We're Making Progress
On the road to 2.0°C
Welcome to The Economic Dispatch - your weekly energy & society newsletter!
Today’s topic: How we’ve actually made a significant course correction within the past 6 years, and how that makes me feel.
Earth, 2024-05-13
1.17 °C | 2.11 °F - temperature rise from preindustrial levels
425 ppm - carbon dioxide
103 mm | 4.1” - sea level rise since 1993
3.7 down to 2.9
Let’s cut to the chase. Look at the two charts below, from Climate Action Tracker. Top is from 2018, bottom is from 2024. Pay attention to the dark blue curves (Current policies / Policies & action).
See what I’m talking about? Just six years ago, we were expecting to end up at a disastrous 3.1 - 3.7°C of warming by 2100. Now, we’re down to a disastrous 2.5 - 2.9°C!
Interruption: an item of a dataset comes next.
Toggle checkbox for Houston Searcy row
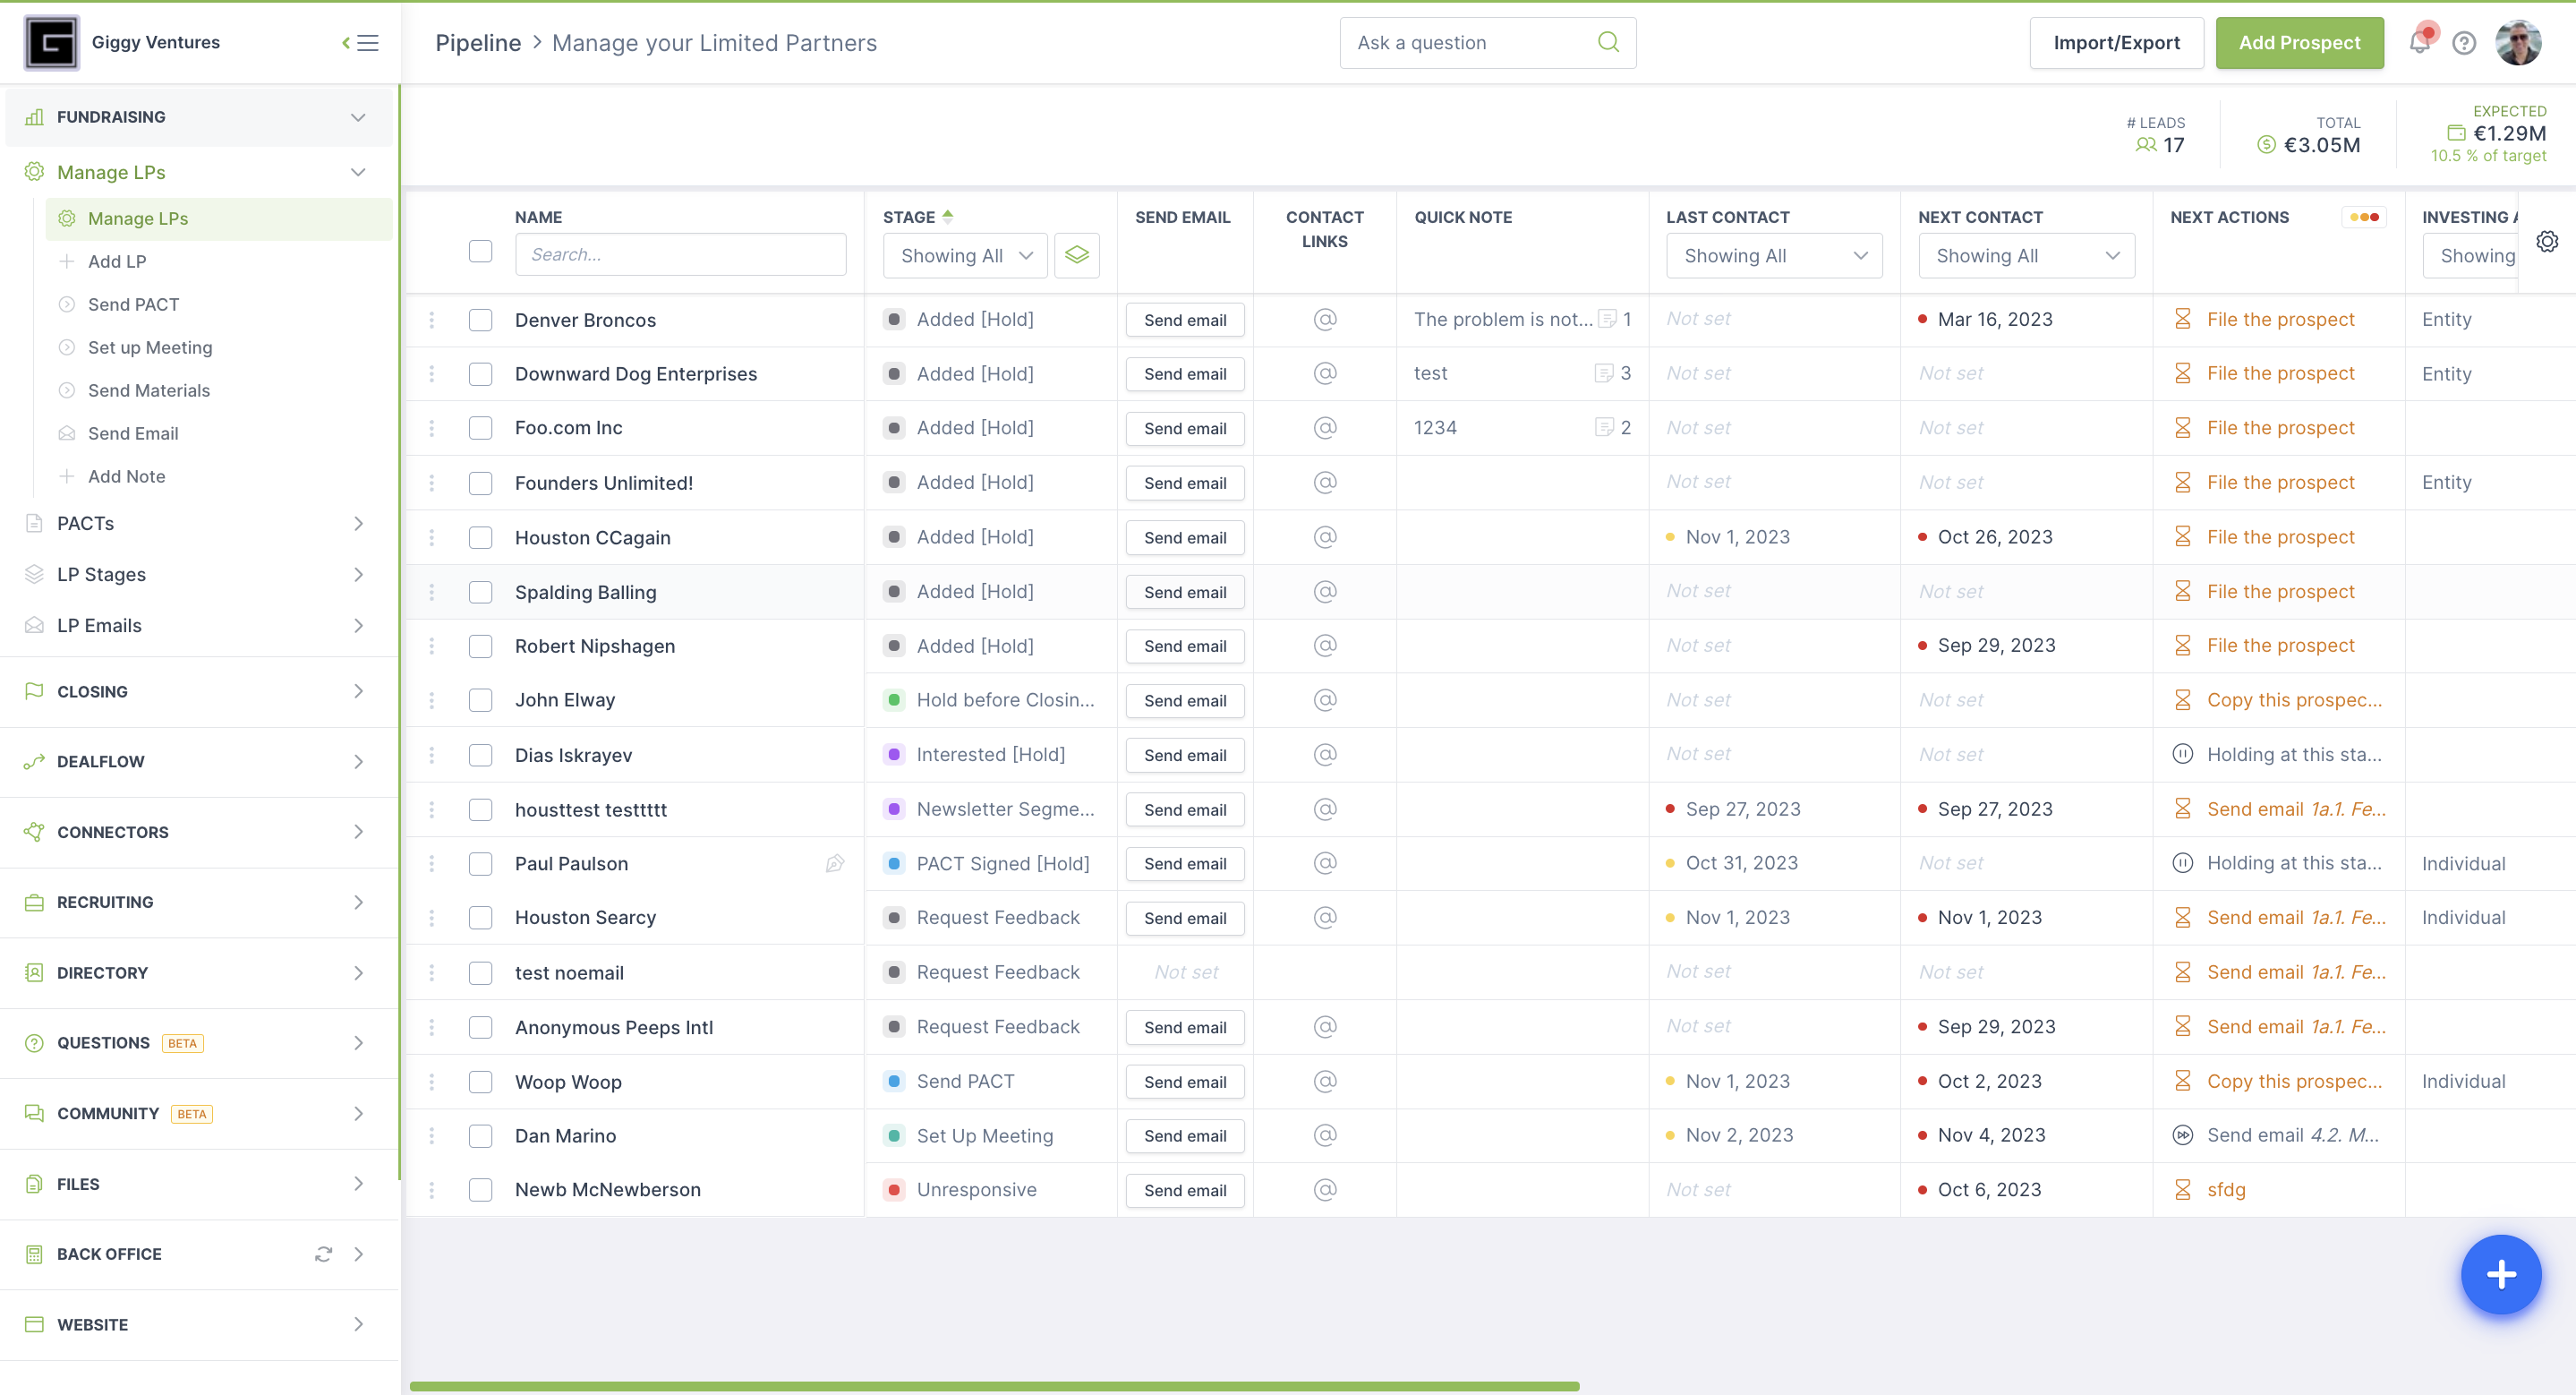Image resolution: width=2576 pixels, height=1395 pixels. pyautogui.click(x=481, y=918)
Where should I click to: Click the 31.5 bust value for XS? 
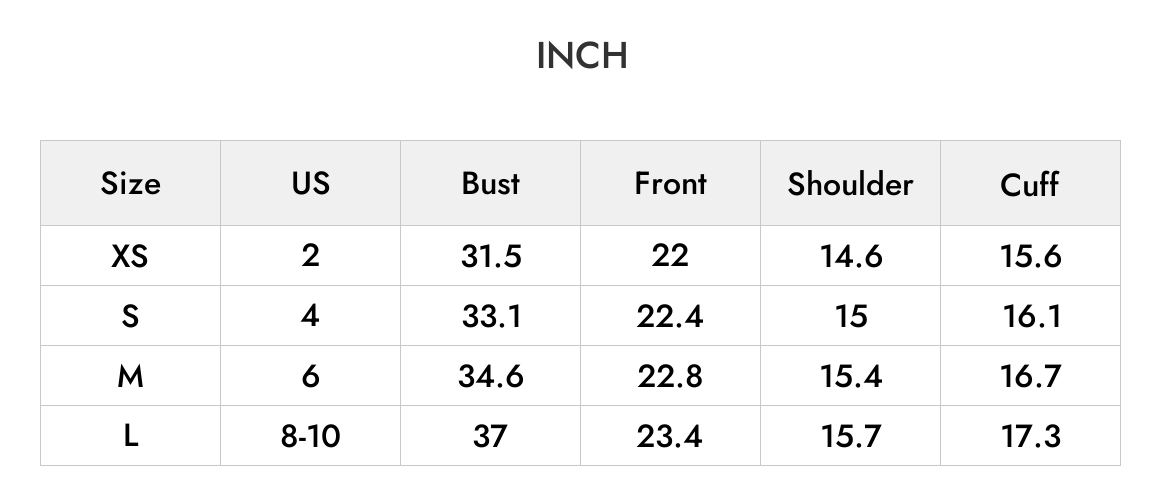click(491, 256)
Jest aside, I think I need these reality checks quite often. I feel like I’ve spent so much energy trying to rage against the machine and carve out a path towards a lower carbon future, while it seems that the whole world has been trying to do the same, as well. Maybe climate shouldn’t be treated as a completely insurmountable challenge? Maybe we’re doing what needs to be done?
Climate is so 2022 bro
I gotta say though, I feel like there is a little bit of sexiness associated with being the first to hop on the train towards something like industrial decarbonization, or large-scale direct air carbon capture. It’s tough, it’s new, nobody else has done it, and you’re going to be the one with the grit & skills to see it through and end up on the cover of Time magazine! So the fact that we’re making huge headways to maybe one day achieving our climate targets does make me (only marginally) less interested in the climate problem, and maybe more interested in other parts of the unknown like AI or crypto.
Guess things are only cool to me if I was one to do them before they became popular.
Earth isn’t gonna cool itself
Of course, there is work to be done, and still an unimaginable of uncertainty as to how the next 66 years will play out. These are all still projections. We still need people to work and a) make these projections a reality and b) continue driving down the forecast to a point in line with widely-accepted climate targets like the Paris Agreement.
That’s all I have to say for now — maybe you share the same feelings as myself, and I hope you learned a useful data point or two you can use to inform your climate conversations with your friends.